## Extrait retenu
Fermer les centrales au cas par cas ?

Parmi les arguments principaux des sondés favorables à l’initiative, la dangerosité des centrales nucléaires et le risque d’un accident sont en première ligne. La deuxième inquiétude réside dans la difficulté à gérer les déchets nucléaires. D’autres estiment encore que, sans limites de temps, la Suisse devra encore attendre des années avant de sortir de l’atome. Du côté des opposants, on souligne que le nucléaire est une énergie propre, tandis qu’une sortie prématurée nous contraindrait à importer du charbon, une énergie «sale». Le camp du non craint également une pénurie de l’approvisionnement et considère qu’une limitation de la vie des centrales n’a pas de sens: leur fermeture doit s’évaluer au cas par cas.

Avis partagés à droite

Du côté de l’appartenance partisane, les avis sont – sans surprise – très tranchés chez les écologistes et la gauche. Les partisans Verts, à l’origine de l’initiative, y sont favorables à 97%. Les socialistes les suivent à 88%, les Vert’libéraux à 85%. Le reste de la droite est un peu plus mitigé sur la question. Les UDC et les PLR mènent le non (respectivement 75% et 65%). Toutefois, une majorité du PBD (58%) et du PDC (54%) soutient l’initiative. Dans le cas du PDC, cela signifie que la base est en contradiction avec les recommandations de la direction du parti.

## Consigne
Recopiez l'extrait sur la sortie du nucléaire en commençant par «Avis partagés à» et en allant jusqu'à «direction du parti.». Remplacez au passage «mitigé» par «partagé». Appuyez-vous seulement sur l'extrait.

(Entrées tirées d'une collection)
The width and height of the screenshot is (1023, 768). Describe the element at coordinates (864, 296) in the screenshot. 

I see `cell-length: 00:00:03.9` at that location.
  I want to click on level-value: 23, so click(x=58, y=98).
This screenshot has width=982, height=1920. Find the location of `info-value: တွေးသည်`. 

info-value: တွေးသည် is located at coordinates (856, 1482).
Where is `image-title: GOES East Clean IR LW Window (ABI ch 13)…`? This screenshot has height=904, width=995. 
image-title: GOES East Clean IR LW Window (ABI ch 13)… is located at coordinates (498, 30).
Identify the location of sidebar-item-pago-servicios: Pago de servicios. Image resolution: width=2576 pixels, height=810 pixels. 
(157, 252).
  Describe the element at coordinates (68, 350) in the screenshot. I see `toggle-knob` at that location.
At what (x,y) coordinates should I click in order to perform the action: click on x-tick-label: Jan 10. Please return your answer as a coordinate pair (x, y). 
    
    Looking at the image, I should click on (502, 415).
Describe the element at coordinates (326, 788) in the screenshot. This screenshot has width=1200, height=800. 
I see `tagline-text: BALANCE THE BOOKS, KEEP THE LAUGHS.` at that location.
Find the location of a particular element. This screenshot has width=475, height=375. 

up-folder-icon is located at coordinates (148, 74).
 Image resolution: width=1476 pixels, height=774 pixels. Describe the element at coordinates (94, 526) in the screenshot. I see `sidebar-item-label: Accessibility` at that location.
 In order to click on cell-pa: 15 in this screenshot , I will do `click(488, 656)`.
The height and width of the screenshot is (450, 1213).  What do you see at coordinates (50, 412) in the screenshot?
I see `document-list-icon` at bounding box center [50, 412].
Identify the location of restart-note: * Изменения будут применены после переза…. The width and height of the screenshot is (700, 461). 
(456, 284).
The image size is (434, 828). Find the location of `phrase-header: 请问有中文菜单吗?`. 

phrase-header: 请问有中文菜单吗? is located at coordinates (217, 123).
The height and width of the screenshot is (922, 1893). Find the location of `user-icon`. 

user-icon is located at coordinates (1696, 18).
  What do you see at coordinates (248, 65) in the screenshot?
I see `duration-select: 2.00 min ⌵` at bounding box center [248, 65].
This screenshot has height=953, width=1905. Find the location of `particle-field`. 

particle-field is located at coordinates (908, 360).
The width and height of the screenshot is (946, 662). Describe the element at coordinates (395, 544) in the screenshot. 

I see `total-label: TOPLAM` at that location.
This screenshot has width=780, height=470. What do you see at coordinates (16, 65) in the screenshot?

## Réponse
Avis partagés à droite

Du côté de l’appartenance partisane, les avis sont – sans surprise – très tranchés chez les écologistes et la gauche. Les partisans Verts, à l’origine de l’initiative, y sont favorables à 97%. Les socialistes les suivent à 88%, les Vert’libéraux à 85%. Le reste de la droite est un peu plus partagé sur la question. Les UDC et les PLR mènent le non (respectivement 75% et 65%). Toutefois, une majorité du PBD (58%) et du PDC (54%) soutient l’initiative. Dans le cas du PDC, cela signifie que la base est en contradiction avec les recommandations de la direction du parti.